In defense of interspecies romance

Will S. finds an article claiming that Disney princess movies have been softening up children for gay marriage with their “impossible desire” plotlines.  If species is a bigger deal than sex, and Ariel and Belle can fall in love with men of other species, then surely it wouldn’t be far-fetched for them to marry each other instead, right?  The Atlantic article quotes cite lots of examples, none of which would seem to have anything to do with homosexuality to anyone not already obsessed with the topic.  (If socially forbidden love is always implicitly gay, then a whole genre going back to the Middle Ages stands condemned.)  I stand by my position that Disney has done a pretty good job of preserving gendered archetypes in the face of feminist pressure, and warming children to the idea of monarchy to boot.  But there are bigger issues at stake here.

Of course, interspecies romance has always been with us.  If you are a hero, you must expect that sooner or later, a fairy, wood nymph, mermaid, Martian princess, Olympian goddess, or elf maiden is going to fall in love with you.  Should this happen to you in real life, you don’t have to marry the girl, but for heaven’s sake have care for her feelings and don’t act shocked or disgusted.  Should you encounter it in fiction, don’t be scandalized.  The author is most likely not trying to win you over to a gay or gender-bending agenda.  And even if he is, you still needn’t worry, because his tools betray him.  Maybe Hans Christian Anderson wrote The Little Mermaid as part of a secret hundred-year plot to normalize sodomy.  I doubt it, but it wouldn’t matter if he did.  Hollywood being what it is, no doubt most of the teams who worked on the Disney movies that have appeared in my lifetime have “gotten with the program” on the gay agenda.  That also doesn’t matter, because what makes The Little Mermaid, Beauty and the Beast, and other stories with similar premises work dramatically is the intuition that sex is actually more fundamental than species.  To use them to deconstruct “gender” is to destroy them.

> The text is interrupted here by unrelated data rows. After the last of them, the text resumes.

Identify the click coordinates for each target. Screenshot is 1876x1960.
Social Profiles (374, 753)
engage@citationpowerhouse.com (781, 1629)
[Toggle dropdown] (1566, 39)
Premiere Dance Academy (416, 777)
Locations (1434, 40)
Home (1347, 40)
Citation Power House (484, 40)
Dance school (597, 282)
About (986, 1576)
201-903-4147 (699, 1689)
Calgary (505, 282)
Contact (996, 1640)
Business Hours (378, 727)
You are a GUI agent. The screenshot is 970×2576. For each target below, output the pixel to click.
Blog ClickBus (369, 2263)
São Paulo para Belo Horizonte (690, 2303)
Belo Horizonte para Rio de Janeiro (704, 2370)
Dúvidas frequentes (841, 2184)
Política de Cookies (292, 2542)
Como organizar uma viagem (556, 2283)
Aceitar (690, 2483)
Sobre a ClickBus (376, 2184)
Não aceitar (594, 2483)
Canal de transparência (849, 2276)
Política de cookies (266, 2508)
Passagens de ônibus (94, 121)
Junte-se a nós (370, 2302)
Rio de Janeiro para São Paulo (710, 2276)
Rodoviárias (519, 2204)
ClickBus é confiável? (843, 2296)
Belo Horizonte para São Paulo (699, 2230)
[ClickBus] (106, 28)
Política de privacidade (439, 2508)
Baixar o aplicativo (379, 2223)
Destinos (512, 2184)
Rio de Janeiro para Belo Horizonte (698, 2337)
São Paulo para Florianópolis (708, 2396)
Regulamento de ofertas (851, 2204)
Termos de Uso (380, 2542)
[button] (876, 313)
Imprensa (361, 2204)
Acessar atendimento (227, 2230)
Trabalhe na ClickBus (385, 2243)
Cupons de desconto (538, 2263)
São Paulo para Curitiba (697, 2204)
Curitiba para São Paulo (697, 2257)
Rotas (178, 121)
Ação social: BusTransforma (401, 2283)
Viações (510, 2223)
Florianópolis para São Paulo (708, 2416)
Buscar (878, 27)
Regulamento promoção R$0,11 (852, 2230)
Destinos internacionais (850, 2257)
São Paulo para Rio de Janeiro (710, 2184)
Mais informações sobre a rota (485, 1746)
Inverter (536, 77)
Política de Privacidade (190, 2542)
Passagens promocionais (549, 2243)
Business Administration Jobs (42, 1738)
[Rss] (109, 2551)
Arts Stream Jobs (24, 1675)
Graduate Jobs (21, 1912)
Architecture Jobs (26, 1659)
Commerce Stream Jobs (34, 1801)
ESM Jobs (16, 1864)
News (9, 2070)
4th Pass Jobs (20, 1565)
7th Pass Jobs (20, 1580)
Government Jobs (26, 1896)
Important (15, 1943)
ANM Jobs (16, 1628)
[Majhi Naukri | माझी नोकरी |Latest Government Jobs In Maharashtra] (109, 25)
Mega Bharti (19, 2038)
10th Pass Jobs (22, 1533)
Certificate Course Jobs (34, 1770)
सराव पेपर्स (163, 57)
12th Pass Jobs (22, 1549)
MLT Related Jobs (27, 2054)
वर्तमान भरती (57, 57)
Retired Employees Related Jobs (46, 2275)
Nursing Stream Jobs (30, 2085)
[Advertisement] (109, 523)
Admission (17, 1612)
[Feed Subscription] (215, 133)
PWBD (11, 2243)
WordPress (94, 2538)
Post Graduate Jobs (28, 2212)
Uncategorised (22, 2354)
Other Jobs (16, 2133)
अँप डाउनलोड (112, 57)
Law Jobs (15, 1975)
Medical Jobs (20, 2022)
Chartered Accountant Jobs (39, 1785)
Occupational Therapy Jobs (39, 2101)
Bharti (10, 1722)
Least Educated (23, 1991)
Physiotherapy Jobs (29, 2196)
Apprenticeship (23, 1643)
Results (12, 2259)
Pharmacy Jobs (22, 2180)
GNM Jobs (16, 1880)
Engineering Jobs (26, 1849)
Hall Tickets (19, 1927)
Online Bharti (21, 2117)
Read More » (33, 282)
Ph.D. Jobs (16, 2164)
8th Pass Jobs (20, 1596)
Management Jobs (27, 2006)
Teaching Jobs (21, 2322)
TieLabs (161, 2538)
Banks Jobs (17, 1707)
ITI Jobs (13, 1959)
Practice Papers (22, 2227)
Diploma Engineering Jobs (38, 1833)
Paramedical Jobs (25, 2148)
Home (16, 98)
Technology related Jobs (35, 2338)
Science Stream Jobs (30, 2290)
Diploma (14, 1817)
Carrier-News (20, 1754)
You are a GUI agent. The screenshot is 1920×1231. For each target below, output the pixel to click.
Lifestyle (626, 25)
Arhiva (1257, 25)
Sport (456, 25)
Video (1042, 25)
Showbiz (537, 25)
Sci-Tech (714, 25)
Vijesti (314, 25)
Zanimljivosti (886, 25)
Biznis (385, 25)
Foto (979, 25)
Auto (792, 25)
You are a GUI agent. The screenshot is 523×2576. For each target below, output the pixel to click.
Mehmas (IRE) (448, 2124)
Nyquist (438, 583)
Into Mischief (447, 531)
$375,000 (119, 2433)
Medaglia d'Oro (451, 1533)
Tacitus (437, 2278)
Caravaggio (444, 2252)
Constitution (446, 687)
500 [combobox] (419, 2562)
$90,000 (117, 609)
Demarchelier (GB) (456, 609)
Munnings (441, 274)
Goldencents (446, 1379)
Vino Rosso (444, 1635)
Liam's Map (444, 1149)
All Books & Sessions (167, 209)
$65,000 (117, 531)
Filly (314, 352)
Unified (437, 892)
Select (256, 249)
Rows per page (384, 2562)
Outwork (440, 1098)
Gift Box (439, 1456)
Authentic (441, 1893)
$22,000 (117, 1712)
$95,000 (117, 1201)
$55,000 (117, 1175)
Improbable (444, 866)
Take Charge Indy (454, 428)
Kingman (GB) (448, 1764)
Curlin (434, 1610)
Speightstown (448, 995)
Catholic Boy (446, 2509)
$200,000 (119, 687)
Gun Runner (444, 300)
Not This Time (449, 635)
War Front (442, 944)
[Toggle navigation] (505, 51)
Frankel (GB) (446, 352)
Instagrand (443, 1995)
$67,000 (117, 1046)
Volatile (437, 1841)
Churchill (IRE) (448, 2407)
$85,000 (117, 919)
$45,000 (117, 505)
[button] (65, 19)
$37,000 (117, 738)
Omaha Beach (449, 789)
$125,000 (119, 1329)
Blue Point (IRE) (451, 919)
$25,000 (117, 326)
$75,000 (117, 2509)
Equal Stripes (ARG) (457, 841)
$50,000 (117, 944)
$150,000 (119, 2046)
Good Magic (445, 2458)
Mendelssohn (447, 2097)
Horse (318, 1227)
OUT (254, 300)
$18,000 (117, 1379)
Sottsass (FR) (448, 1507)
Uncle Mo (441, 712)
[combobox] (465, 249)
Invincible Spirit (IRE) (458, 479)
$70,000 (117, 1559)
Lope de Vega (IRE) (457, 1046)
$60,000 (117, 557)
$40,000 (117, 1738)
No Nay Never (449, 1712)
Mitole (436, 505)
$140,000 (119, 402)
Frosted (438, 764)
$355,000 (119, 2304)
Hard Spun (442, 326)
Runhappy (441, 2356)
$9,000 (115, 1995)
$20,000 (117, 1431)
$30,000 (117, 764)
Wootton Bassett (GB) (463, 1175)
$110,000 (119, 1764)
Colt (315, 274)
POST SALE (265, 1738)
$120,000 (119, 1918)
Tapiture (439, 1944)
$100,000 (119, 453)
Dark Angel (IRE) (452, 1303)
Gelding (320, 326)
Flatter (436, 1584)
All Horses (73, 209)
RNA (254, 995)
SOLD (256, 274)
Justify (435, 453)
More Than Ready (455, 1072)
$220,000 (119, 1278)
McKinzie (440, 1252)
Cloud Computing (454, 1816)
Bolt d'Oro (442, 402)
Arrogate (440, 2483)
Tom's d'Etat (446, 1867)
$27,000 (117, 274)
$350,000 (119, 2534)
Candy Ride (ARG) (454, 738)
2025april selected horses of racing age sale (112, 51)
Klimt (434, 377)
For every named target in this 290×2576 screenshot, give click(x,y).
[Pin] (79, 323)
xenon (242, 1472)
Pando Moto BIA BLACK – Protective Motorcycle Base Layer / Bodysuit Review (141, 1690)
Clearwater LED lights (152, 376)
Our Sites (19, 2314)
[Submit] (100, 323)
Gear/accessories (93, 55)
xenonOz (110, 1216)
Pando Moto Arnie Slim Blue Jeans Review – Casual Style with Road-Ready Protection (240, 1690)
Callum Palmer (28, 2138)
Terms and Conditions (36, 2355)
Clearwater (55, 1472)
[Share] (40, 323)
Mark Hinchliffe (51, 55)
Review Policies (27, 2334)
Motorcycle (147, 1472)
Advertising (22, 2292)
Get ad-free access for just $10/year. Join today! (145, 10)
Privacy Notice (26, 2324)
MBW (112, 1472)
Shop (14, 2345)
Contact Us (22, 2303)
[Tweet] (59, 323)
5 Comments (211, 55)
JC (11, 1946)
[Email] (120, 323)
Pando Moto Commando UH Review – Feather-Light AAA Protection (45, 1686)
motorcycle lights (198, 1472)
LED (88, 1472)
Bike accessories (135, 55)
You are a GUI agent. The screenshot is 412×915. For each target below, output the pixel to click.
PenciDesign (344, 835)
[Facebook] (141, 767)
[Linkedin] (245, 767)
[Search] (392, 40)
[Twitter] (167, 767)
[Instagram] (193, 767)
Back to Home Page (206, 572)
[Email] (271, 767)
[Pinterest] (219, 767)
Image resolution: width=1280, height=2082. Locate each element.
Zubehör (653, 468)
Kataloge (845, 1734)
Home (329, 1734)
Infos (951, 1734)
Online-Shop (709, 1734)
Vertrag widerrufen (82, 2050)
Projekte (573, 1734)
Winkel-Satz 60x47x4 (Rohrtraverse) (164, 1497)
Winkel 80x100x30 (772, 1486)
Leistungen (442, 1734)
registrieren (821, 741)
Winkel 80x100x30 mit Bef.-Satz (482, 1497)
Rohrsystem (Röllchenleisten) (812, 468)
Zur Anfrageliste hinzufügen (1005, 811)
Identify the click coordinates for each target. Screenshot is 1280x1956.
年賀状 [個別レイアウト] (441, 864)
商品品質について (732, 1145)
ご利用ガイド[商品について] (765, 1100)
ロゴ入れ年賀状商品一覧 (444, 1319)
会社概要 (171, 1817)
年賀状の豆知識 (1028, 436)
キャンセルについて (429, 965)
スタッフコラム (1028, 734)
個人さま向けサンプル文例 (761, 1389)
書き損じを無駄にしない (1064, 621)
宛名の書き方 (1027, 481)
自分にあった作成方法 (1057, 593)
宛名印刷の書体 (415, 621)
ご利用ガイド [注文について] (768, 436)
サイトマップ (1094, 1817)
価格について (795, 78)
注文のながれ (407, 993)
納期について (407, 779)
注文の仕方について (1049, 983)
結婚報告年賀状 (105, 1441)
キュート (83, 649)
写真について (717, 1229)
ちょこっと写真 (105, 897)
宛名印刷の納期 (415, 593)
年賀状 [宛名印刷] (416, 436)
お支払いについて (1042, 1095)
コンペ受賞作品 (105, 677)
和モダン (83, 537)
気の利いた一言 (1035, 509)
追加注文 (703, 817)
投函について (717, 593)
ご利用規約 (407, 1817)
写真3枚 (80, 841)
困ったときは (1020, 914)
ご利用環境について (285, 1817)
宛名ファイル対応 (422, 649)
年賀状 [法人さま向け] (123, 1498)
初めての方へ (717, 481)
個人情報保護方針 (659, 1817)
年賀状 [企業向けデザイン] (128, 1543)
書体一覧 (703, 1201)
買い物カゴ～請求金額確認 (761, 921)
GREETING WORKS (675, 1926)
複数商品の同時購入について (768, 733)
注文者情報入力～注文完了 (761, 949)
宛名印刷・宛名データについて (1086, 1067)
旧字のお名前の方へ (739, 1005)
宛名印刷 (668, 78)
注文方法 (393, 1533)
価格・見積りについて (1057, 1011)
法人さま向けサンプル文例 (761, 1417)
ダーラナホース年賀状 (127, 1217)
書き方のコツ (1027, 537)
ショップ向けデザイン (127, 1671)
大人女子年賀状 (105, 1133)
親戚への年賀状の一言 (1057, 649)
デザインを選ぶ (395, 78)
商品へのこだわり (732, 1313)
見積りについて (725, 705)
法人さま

To explain this, I turn to a true expert on interspecies romance:  Captain James T. Kirk.

Star Trek:  Metamorphosis

In the original series episode Metamorphosis, a shuttlecraft in deep space containing Kirk, Spock, McCoy, and Federation Commissioner Nancy Hedford is diverted by a mysterious gaseous entity onto a small, uncharted planet.  On the planet is a man, Zefram Cochrane, the inventor of the warp drive, who has himself been held on the planet for a century and a half by an intelligent glowing cloud of gas he calls “the Companion”.  The Companion has stopped Cochrane’s aging and maintained him, but it will not allow him to leave.  Cochrane had learned to communicate telepathically with the Companion, and expressed his great loneliness, hoping to convince it to let him go.  Instead, it has fetched the shuttlecraft crew to give him company.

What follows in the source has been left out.